Actually I had an Arc AAA (10 lumen model) in my swim trunks!


----------



## Poppy (Aug 5, 2014)

There are those who will argue that a thrower can be made a flooder (with a diffuser) but not the other way around.

I would argue that most (idk, maybe 85%) of my flashlight use is in the 5-20 foot range, and the balance of 95% is out to 80 feet. My general purpose/practical go-to lights are 18650 XML's or XM-L2's in a P60 or smaller head, and maybe shallower reflector lights. They all have pretty much have 3 light settings. They may not be flooders per se, but they certainly would NOT be Classified as throwers. 

The other part of my argument for a non-thrower is, that if I need to see something 150 yards away, but my light is only good for 100 yards, I can get off my butt, and walk 50 yards closer to the target in about 15 seconds, and then my light would be good enough. 

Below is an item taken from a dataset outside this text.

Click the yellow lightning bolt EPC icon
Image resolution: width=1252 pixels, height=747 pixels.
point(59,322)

The last time I brought a "thrower" to a party was to a boyscout campfire and I didn't want my grand kids to be out-done. When I fired mine up, I was a little embarrassed, for others may have thought that I was over-compensating for other, ahem, more personal, shortcomings. 

Kelmo,
Thanks for bringing this up. Because I agree... tightly focused beams, while necessary for certain tasks, are not, IMO as useful, generally speaking, nor as practical, again, generally, as a more diffused beam is. I think that many people get too caught up in distance of throw, at least initially, and only later come to appreciate beam patterns.


----------



## kelmo (Aug 6, 2014)

I just picked up an Ion on the Marketplace. I hope it is as waterproof as my trusty Arc AAA!


----------



## TEEJ (Aug 6, 2014)

Floody beams are FAR more practical for daily use, in that MOST daily use involves close up task lighting, etc.

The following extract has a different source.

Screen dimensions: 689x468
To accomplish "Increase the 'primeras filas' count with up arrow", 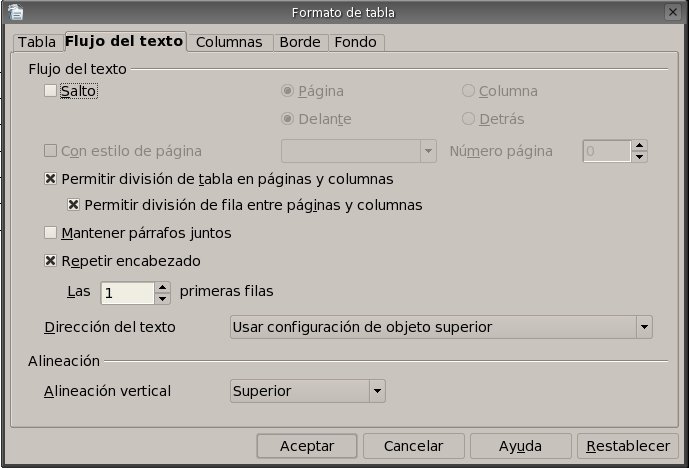I will click(163, 287).
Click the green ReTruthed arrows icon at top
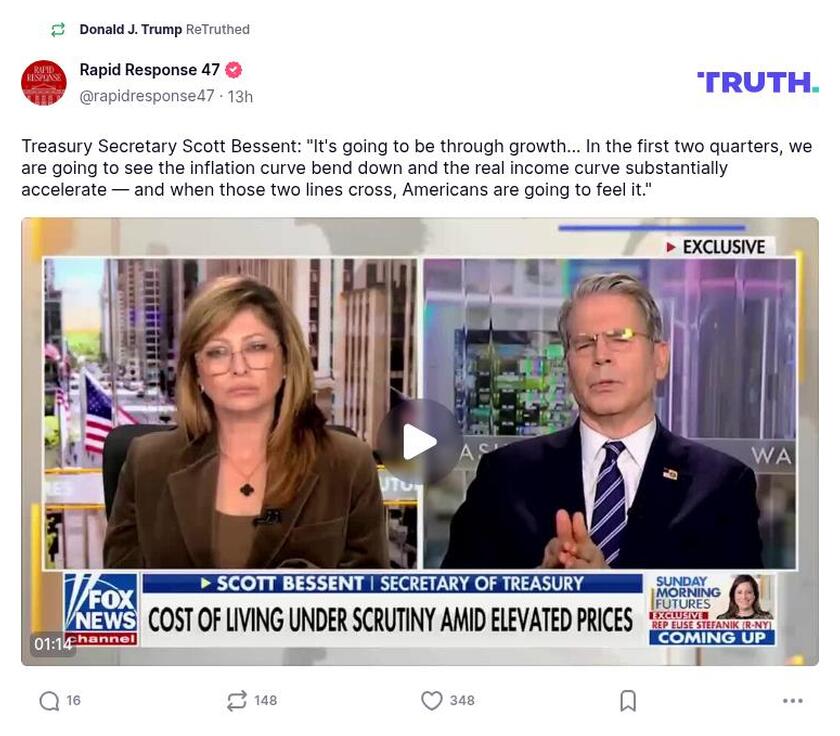This screenshot has height=736, width=840. (58, 30)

A thrower has its uses (Seeing things farther away), but, for daily use, that is not the normal scenario.

Of course, everyone's lives are different, and, for some people, throw IS required on a daily basis...and, they need a thrower.

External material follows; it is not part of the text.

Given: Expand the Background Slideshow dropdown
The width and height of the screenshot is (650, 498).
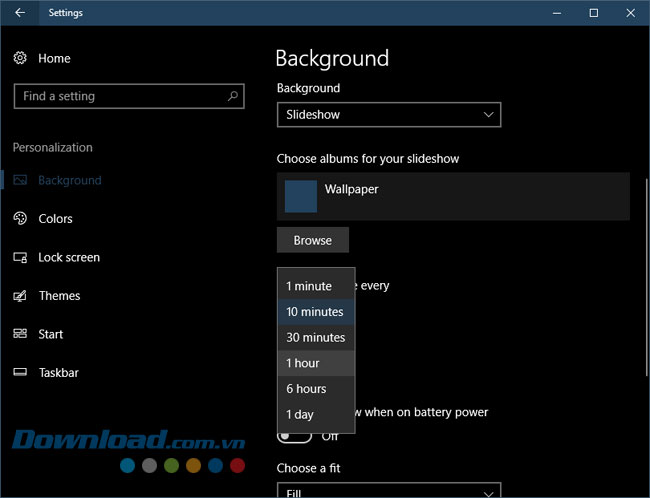Looking at the screenshot, I should point(388,115).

Even the ones who DO need a thrower regularly ALSO tend to need a flooder. A diffuser on a thrower to make it floodier is a giant waste of cell energy, as the OTF losses are tremendous, and a dedicated flood makes more sense...especially if you don't want the hassle of manipulating a diffuser film to use your light, etc. The flip cover lenses (ET, etc) can make that easier, but, those lights tend to get too large for pocket use for most people.

So, MOST people JUST need a flood, and some might need to ADD a thrower if appropriate/desired.

The water is of course quite muddied lately, as there are floody lights with more throw than some throwers...so, the distinction is becoming a bit useless in that the two categories can overlap significantly.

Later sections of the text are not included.